You can configure a batch synchronization task using the codeless UI or the code editor. This topic describes how to configure a batch synchronization task using the codeless UI. For information about how to use the code editor, see Configure a batch synchronization task using the code editor and Elasticsearch Writer.
This topic uses the legacy Data Development (DataStudio) page as an example to demonstrate how to create an offline sync task.
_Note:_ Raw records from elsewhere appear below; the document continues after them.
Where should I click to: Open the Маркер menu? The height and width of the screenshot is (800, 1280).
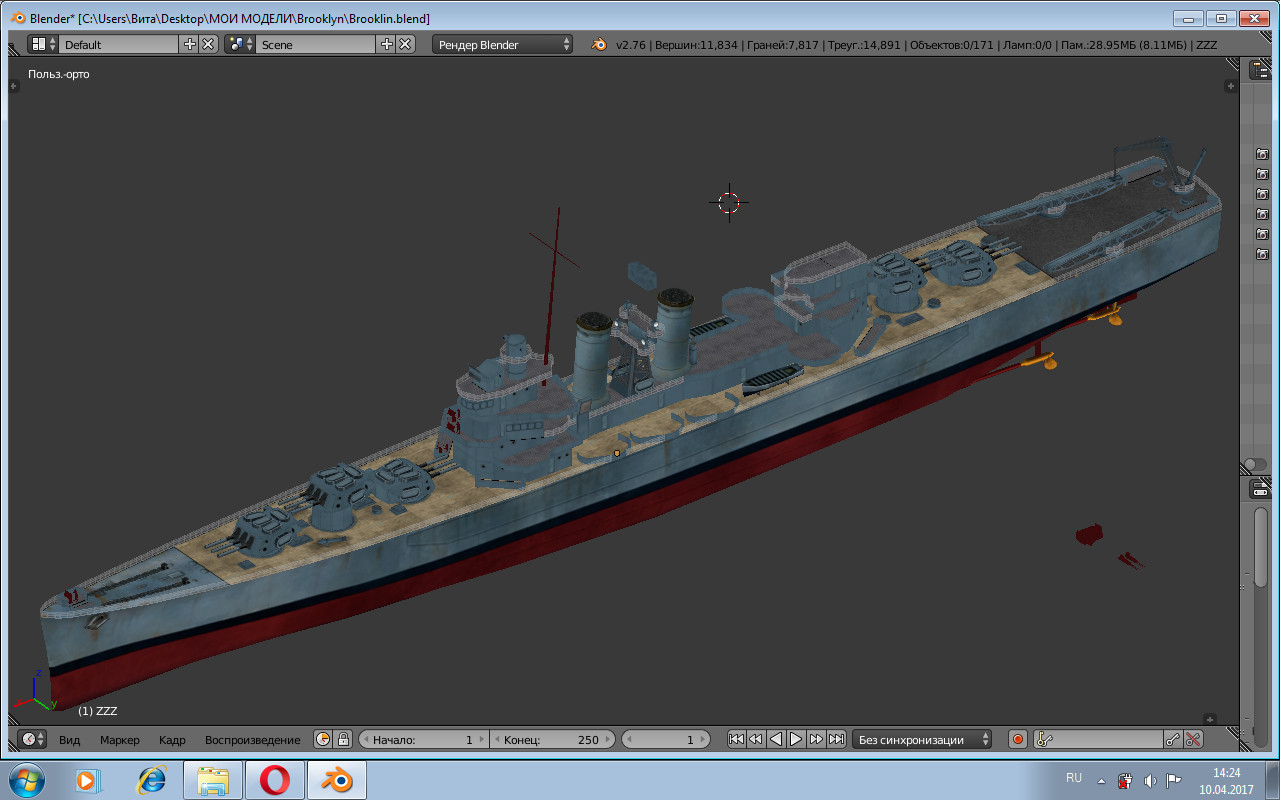click(x=120, y=740)
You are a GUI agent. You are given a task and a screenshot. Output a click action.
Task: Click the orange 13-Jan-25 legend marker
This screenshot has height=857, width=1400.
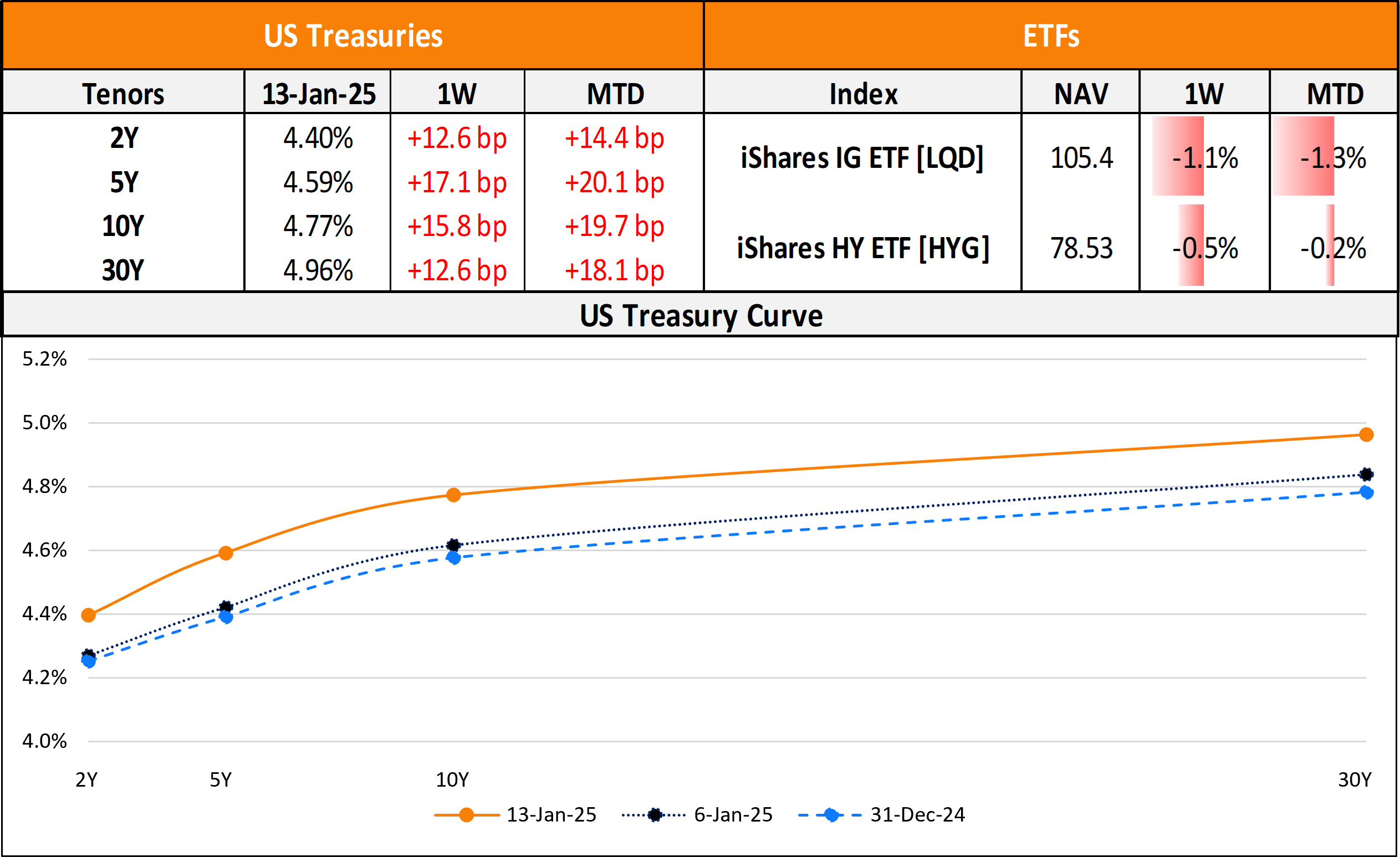(467, 815)
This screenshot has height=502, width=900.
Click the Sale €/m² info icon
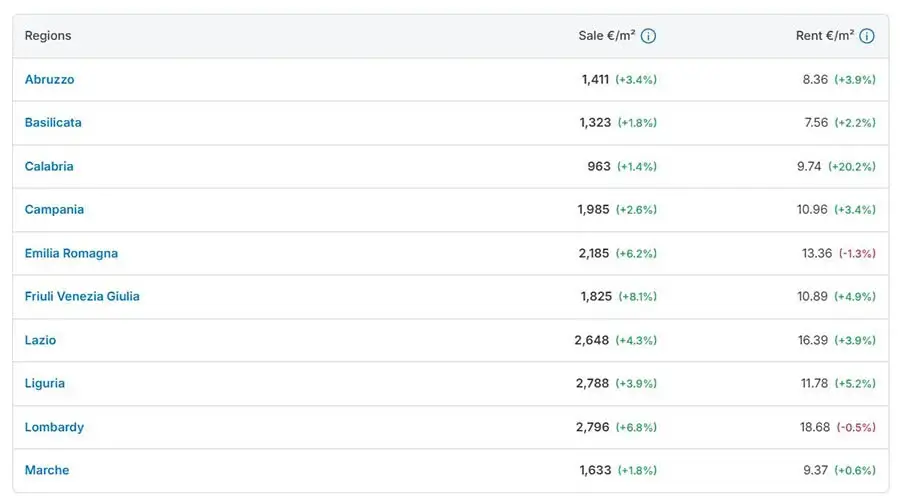click(648, 36)
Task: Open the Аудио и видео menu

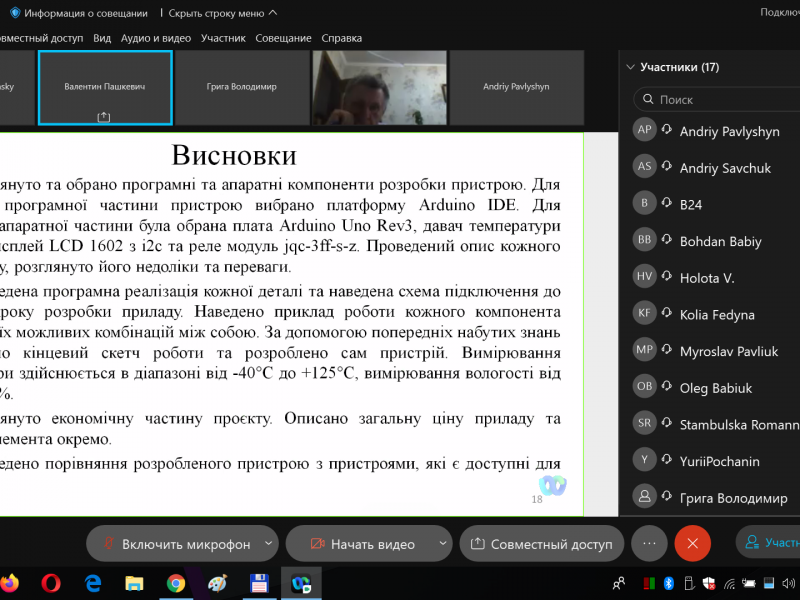Action: 155,38
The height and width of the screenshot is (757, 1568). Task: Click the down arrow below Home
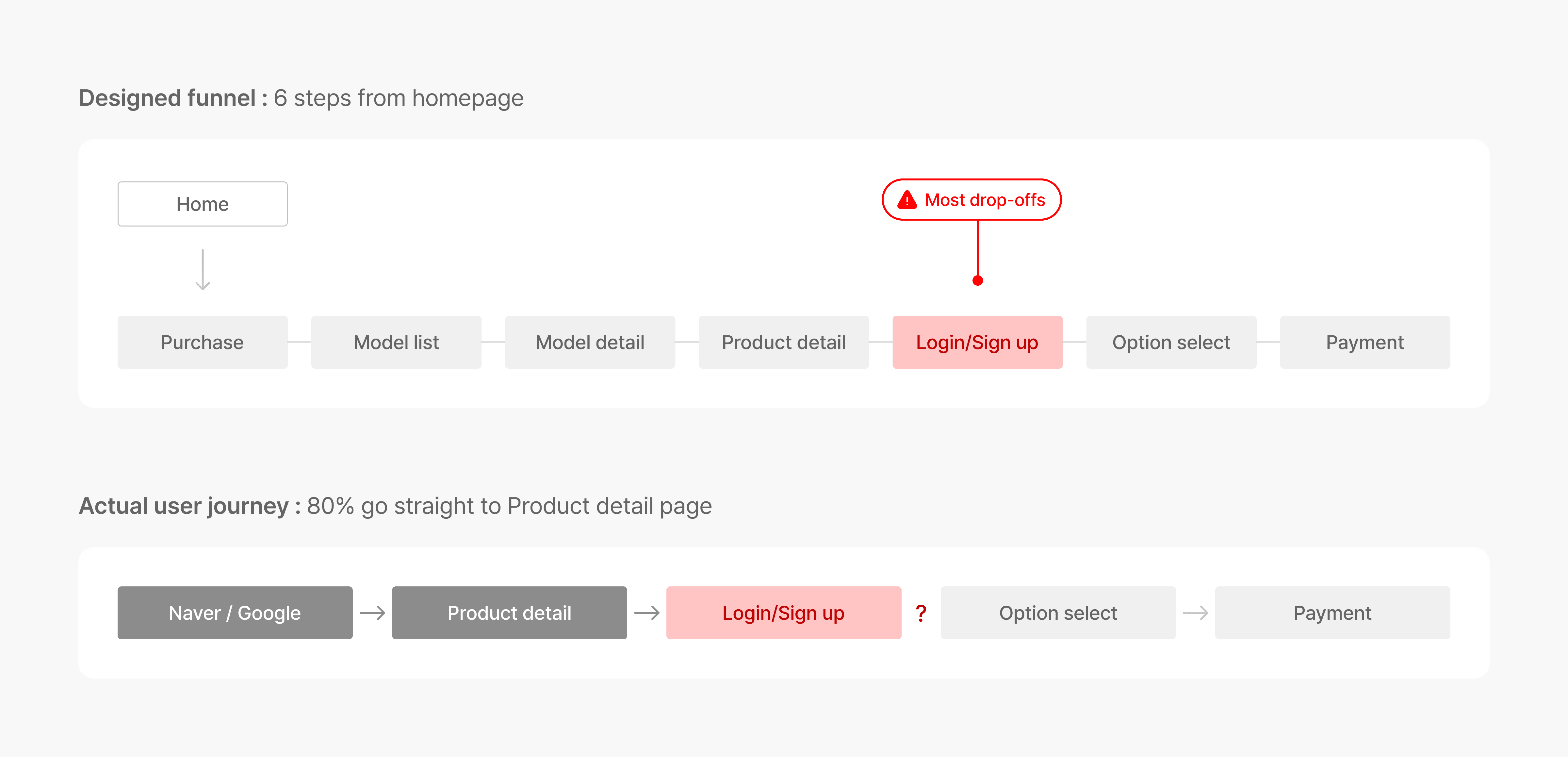203,270
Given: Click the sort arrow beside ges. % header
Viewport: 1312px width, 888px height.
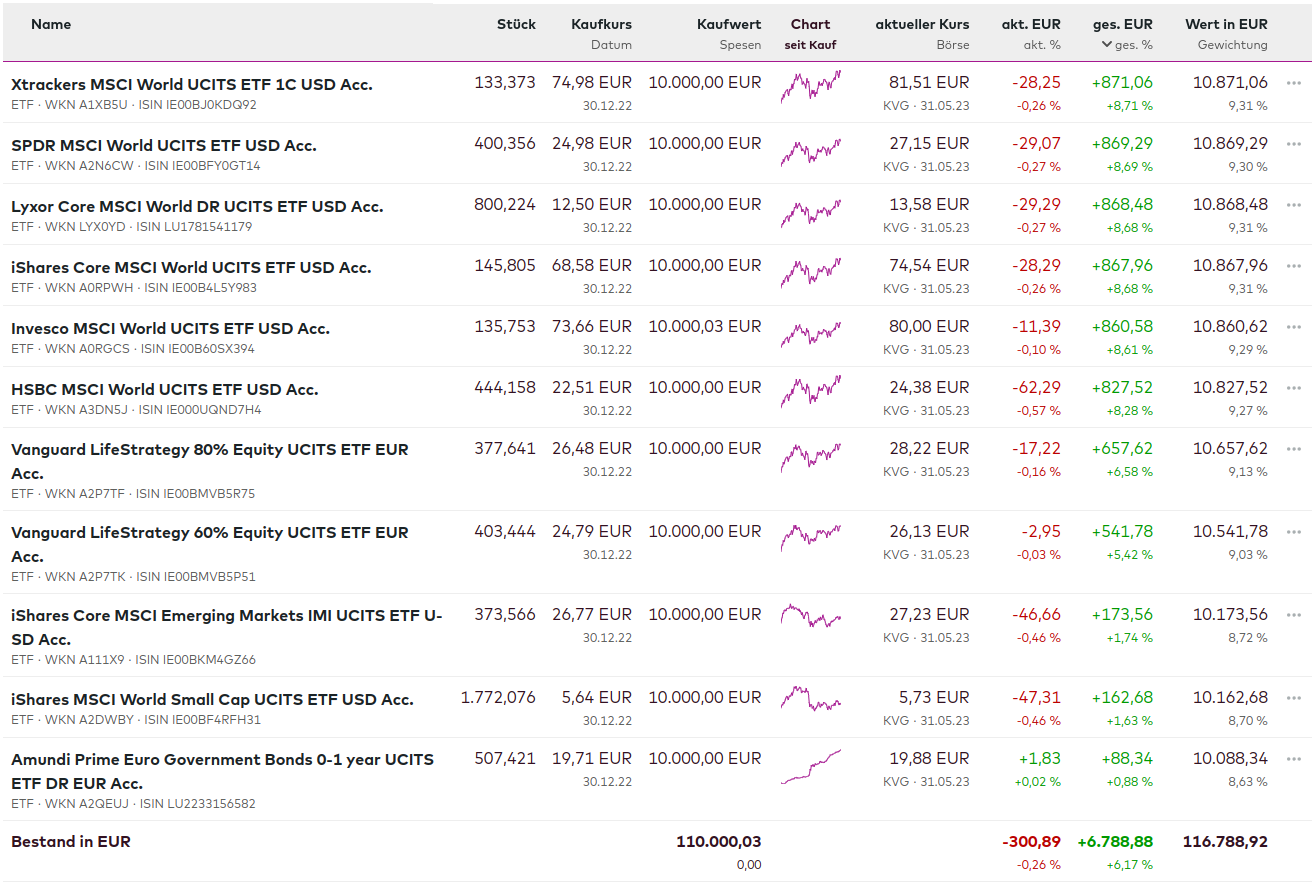Looking at the screenshot, I should coord(1107,45).
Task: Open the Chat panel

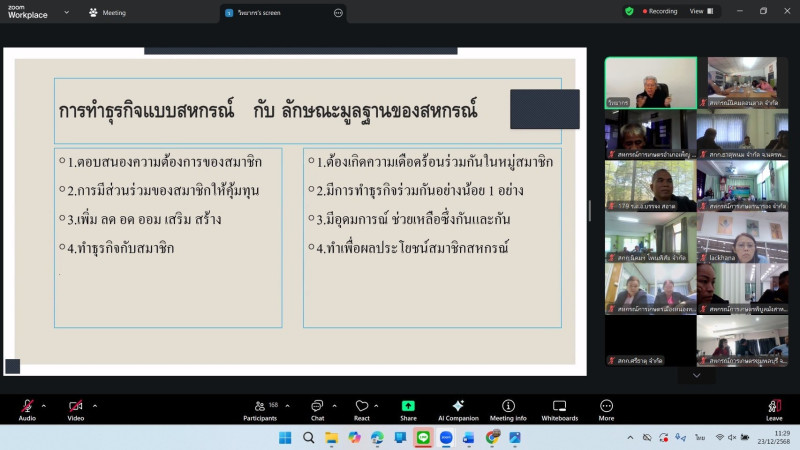Action: pyautogui.click(x=317, y=408)
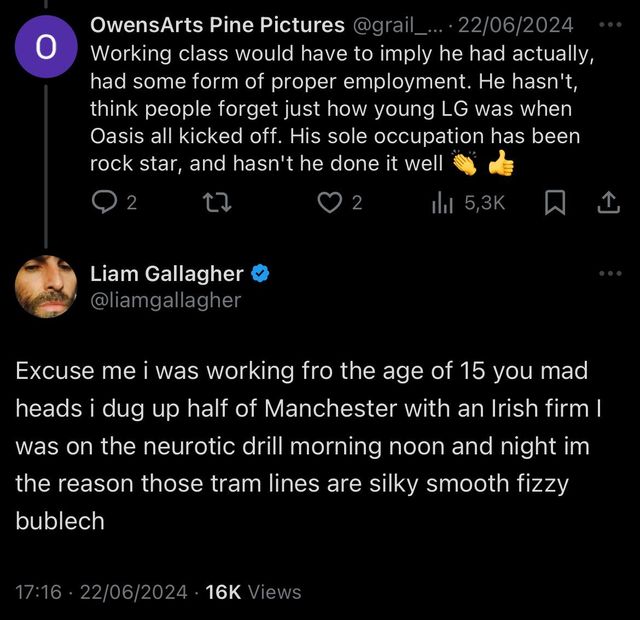The image size is (640, 620).
Task: Bookmark the OwensArts Pine Pictures tweet
Action: tap(554, 203)
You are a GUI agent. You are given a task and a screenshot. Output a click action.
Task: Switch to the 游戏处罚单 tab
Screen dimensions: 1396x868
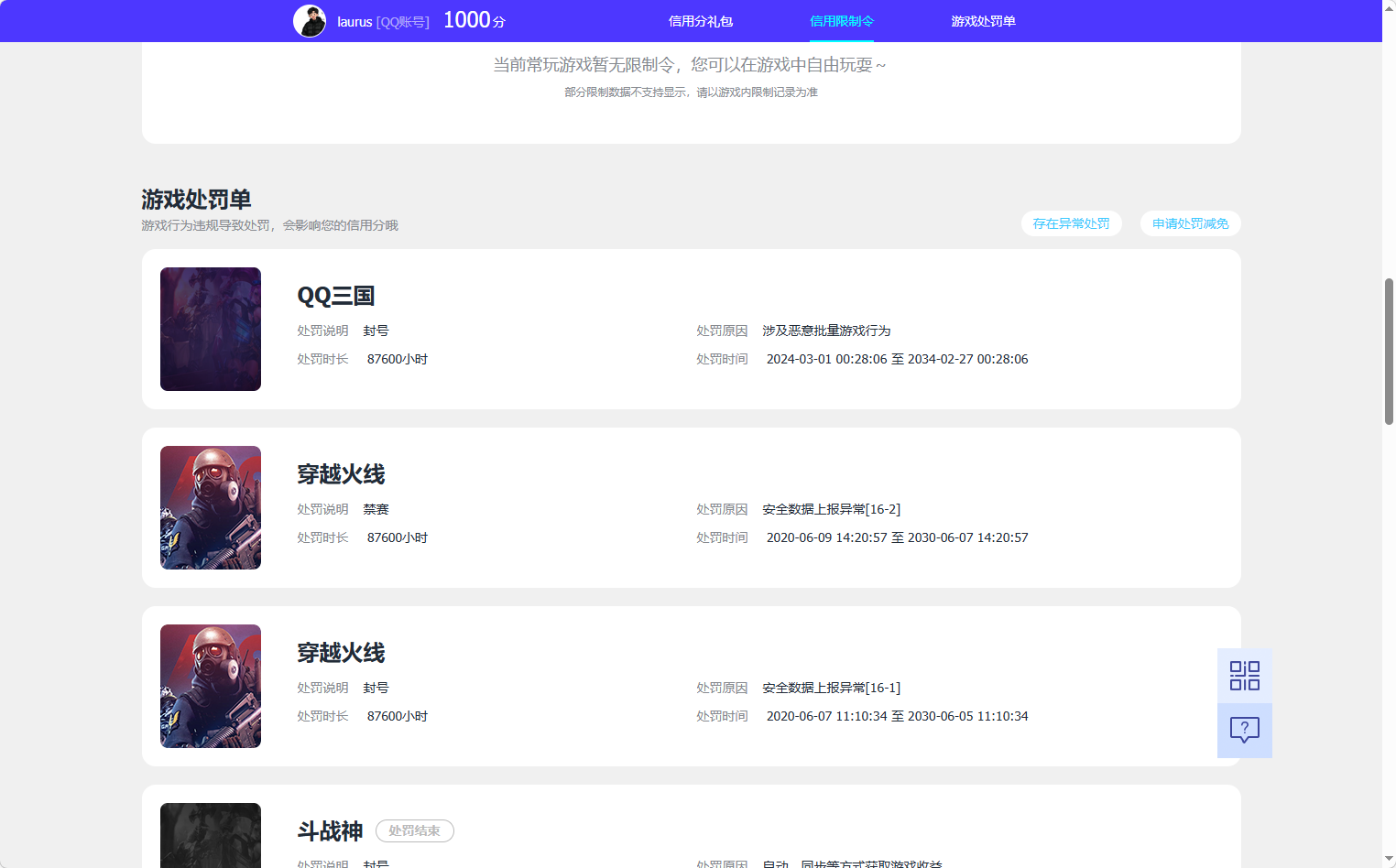coord(983,20)
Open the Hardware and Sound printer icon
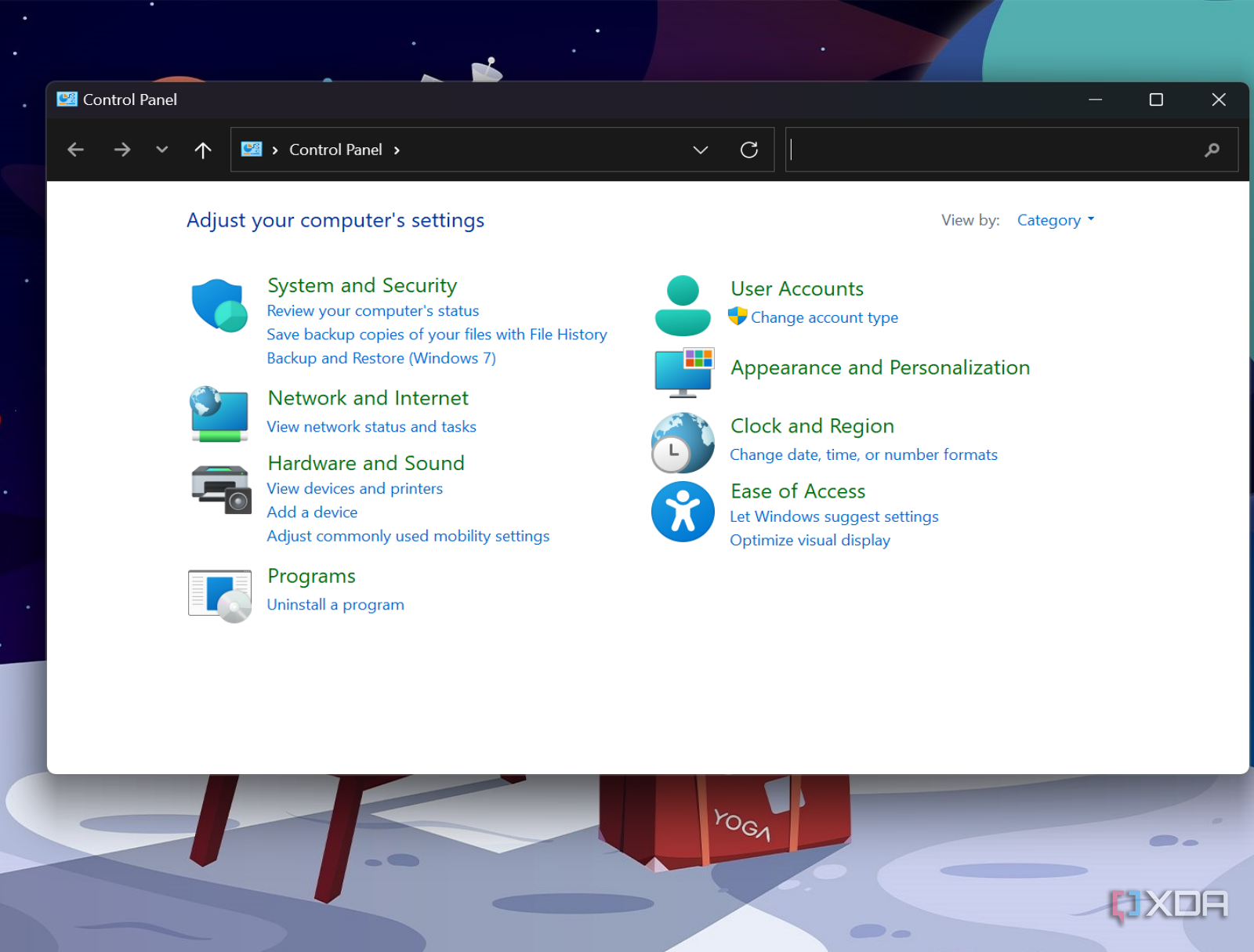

Go to the Data Development page of DataWorks.
1. Log on to the DataWorks console.
2. In the left navigation pane, click Workspace.
3. In the Actions column for the destination workspace, choose Shortcuts > Data Development.
Create an offline sync task.
1. On the Data Development ( icon) tab in the navigation pane on the left, choose Create > Create Workflow and follow the on-screen instructions to create a workflow.
2. Right-click the workflow that you created and choose Create Node > Data Integration > Offline Synchronization.
3. In the Create Node dialog box, enter a node name and click Confirm.
Configure the network and resources.
1. In the Source section, set Source to HBase and Data Source Name to the name of the data source.
2. For Resource Group, select the exclusive resource group.
3. In the Destination section, set Destination to Elasticsearch and Data Source Name to the destination data source.
Click Next.
Configure the task.
1. In the Source section, select the table to synchronize.
2. You can configure the parameters in the Destination section.
3. In the Field Mapping section, configure the mappings between Source Fields and Destination Fields. For more information, see Configure an offline sync task using the codeless UI.
4. In the Channel Control section, you can configure the channel parameters.
For more information, see Configure a batch synchronization task using the codeless UI.
Run the task.
1. (Optional) On the right side of the page, click Scheduling Configuration to configure the scheduling parameters as required. For more information, see Scheduling Configuration.
2. Above the node editor, click the Save icon to save the task.
3. Above the node editor, click the Submit icon to submit the task.
  If you configure scheduling properties for the task, the task runs periodically. You can also click the Run icon in the upper-right corner of the node editor to immediately run the task.
  If Shell run successfully! appears in the operational log, the task ran successfully.

Step 5: Verify the data synchronization result

Log on to the Kibana console of your Elasticsearch cluster and go to the homepage of the Kibana console as prompted.
For more information about how to log on to the Kibana console, see Log on to the Kibana console.
Note
In this example, an Elasticsearch V7.10.0 cluster is used. Operations on clusters of other versions may differ. The actual operations in the console prevail.
In the upper-right corner of the page that appears, click Dev tools.
On the Console tab, run the following command to view the synchronized data.
```
POST /student_info/_search?pretty
{
   "query": { "match_all": {}}
}
```
Note
student_info is the index name that you set for the destination in the offline sync task.